MaxMind fixed us right up. It took a followup email; I guess they lost my request in their ticketing system. But they were friendly and helpful, and I was able to confirm that our IP addresses now show up as being in Anchorage. Woo!
That was in February. I checked in, once I’d confirmed that the source–MaxMind–was right, and OCLC said they reload that data every quarter or so. So I waited.
I kept checking WorldCat, once every week or two, and, due to a caching issue (I didn’t reset Safari, so it remembered my Anchorage ZIP code from a previous search), I actually thought the problem was fixed, earlier this summer. But I was wrong. It is still not fixed.

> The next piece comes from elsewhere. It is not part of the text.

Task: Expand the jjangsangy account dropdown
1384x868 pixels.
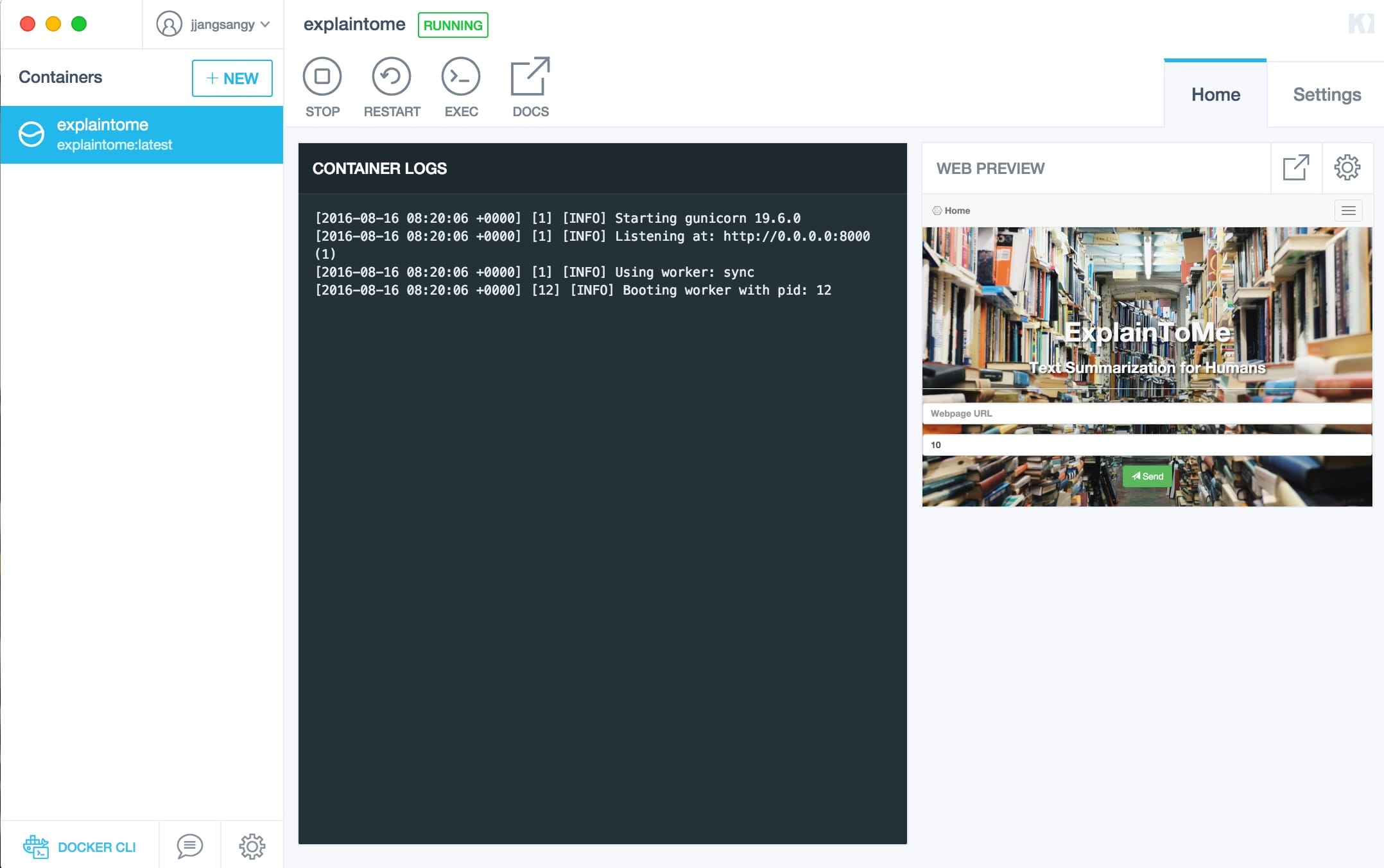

Several(!) emails with OCLC went back and forth, over the summer. I had to keep explaining the problem, which I guess makes sense–they have different people answer tickets, right? Anyway, from what I gather, it seems like maybe they don’t reload as often as was originally suggested. But it’s been put on some kind of priority list, and so it should happen any time now. When it does, I will be ever so delighted and will brag all over social media, and things will be great!
In the meantime…
Since Foursquare and a few other services still have the wrong data for us, I started trying to hunt for other IP-to-location database companies. Foursquare, it turns out, also uses MaxMind and hasn’t reloaded in a while. (They were SUPER nice via email, by the way, and seemed apologetic about not having reloaded that data. It’s a really uncommon use of their site that causes the problem to come up, so I hope I didn’t alarm them.) Google is apparently a MaxMind customer, although I haven’t confirmed that with them in any official way–they just suddenly started getting our location right, in the spring or early summer. WhatIsMyIP.com also suddenly started getting it right. Fmbip.com (which will tell you all kinds of scary/interesting things about your browser) does not have it right. I guess maybe they’ll be the next company I ask. If they also use MaxMind, I may back off of this quest, beyond continuing to email OCLC about refreshing their data every three months or so, so that I eventually get to have my brag-fest. At this point, it looks as though this project will have taken over a year to complete!